Firecrawl Crawler Documentation¶
Overview¶
FirecrawlCrawler
is a web crawling utility class that uses the Firecrawl API
to scrape or crawl web pages efficiently. It offers two modes:
- Scrape Mode (default): Extracts content from a list of specified URLs.
- Crawl Mode: Recursively follows links from a starting URL,
gathering content from multiple pages, including subdomains, while bypassing blockers.
Note:crawl
mode accepts only ONE URL as a list.
Parameters¶
Obtain a Firecrawl API key from Firecrawl and set it in
your environment variables, e.g. in your .env
file as
-
config (FirecrawlConfig): A
FirecrawlConfig
object.- timeout (int, optional): Time in milliseconds (ms) to wait for a response.
Default is
30000ms
(30 seconds). In crawl mode, this applies per URL. - limit (int, optional): Maximum number of pages to scrape in crawl mode. Helps control API usage.
- params (dict, optional): Additional parameters to customize the request. See the scrape API and crawl API for details.
- timeout (int, optional): Time in milliseconds (ms) to wait for a response.
Default is
Usage¶
Scrape Mode (Default)¶
Fetch content from multiple URLs:
from langroid.parsing.url_loader import URLLoader, FirecrawlConfig
from langroid.parsing.document_parser import
# create a FirecrawlConfig object
firecrawl_config = FirecrawlConfig(
# typical/best practice is to omit the api_key, and
# we leverage Pydantic BaseSettings to load it from the environment variable
# FIRECRAWL_API_KEY in your .env file
api_key="your-firecrawl-api-key",
timeout=15000, # Timeout per request (15 sec)
mode="scrape",
)
loader = URLLoader(
urls=[
"https://pytorch.org",
"https://www.tensorflow.org",
"https://ai.google.dev/gemini-api/docs",
"https://books.toscrape.com/"
],
crawler_config=firecrawl_config
)
docs = loader.load()
print(docs)
Crawl Mode¶
Fetch content from multiple pages starting from a single URL:
from langroid.parsing.url_loader import URLLoader, FirecrawlConfig
# create a FirecrawlConfig object
firecrawl_config = FirecrawlConfig(
timeout=30000, # 10 sec per page
mode="crawl",
params={
"limit": 5,
}
)
loader = URLLoader(
urls=["https://books.toscrape.com/"],
crawler_config=firecrawl_config
)
docs = loader.load()
print(docs)
Output¶
Results are stored in the firecrawl_output
directory.
Best Practices¶
- Set
limit
in crawl mode to avoid excessive API usage. - Adjust
timeout
based on network conditions and website responsiveness. - Use
params
to customize scraping behavior based on Firecrawl API capabilities.
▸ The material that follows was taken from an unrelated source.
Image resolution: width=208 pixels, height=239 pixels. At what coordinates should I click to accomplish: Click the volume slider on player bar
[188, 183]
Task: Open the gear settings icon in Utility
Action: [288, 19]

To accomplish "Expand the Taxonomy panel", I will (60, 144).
Firecrawl's Built-In Document Processing¶
FirecrawlCrawler
benefits from Firecrawl's built-in document processing, which automatically extracts and structures content from web pages (including pdf,doc,docx).
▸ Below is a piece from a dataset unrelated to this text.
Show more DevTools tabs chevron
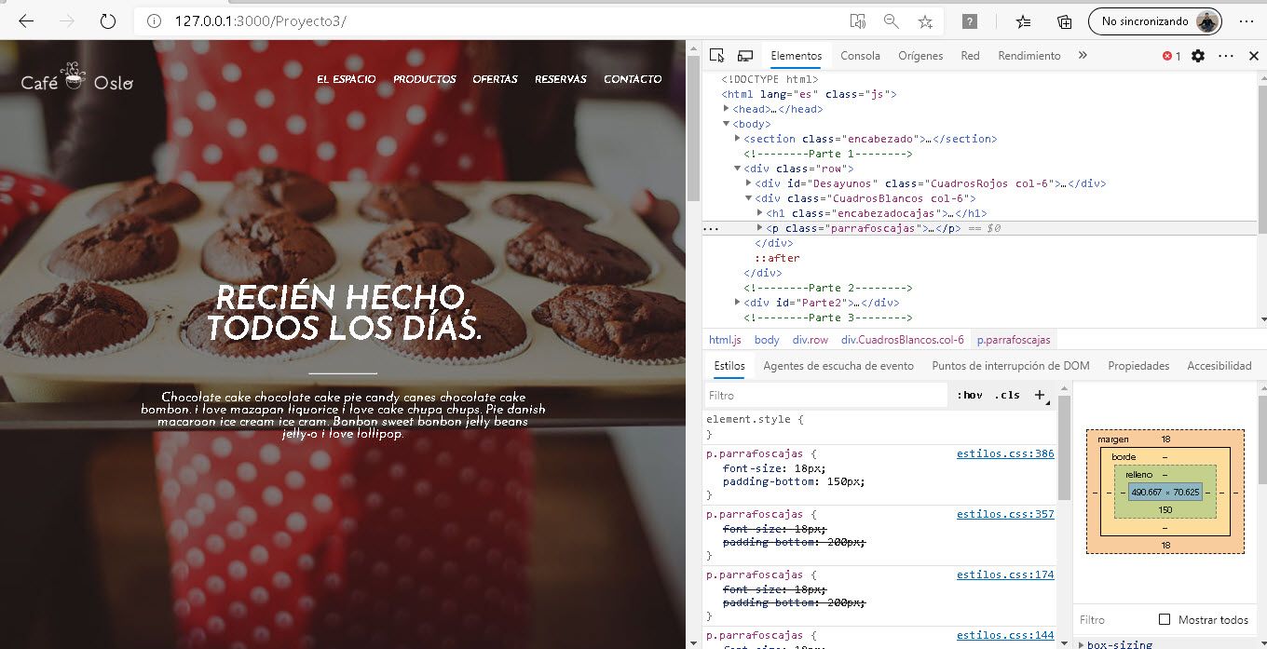Screen dimensions: 1267x649 [x=1082, y=56]
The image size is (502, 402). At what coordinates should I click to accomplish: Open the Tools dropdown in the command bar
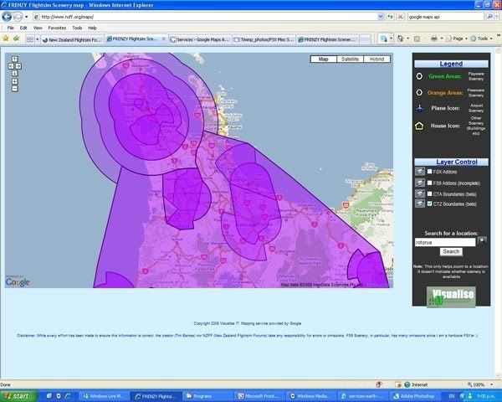484,39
This reduces the need for complex parsing logic within Langroid.
Choosing a Crawler¶
- Use
FirecrawlCrawler
when you need efficient, API-driven scraping with built-in document processing. This is often the simplest and most effective choice. - Use
TrafilaturaCrawler
when you want local non API based scraping (less accurate ) .
Example script¶
See the script examples/docqa/chat_search.py
which shows how to use a Langroid agent to search the web and scrape URLs to answer questions.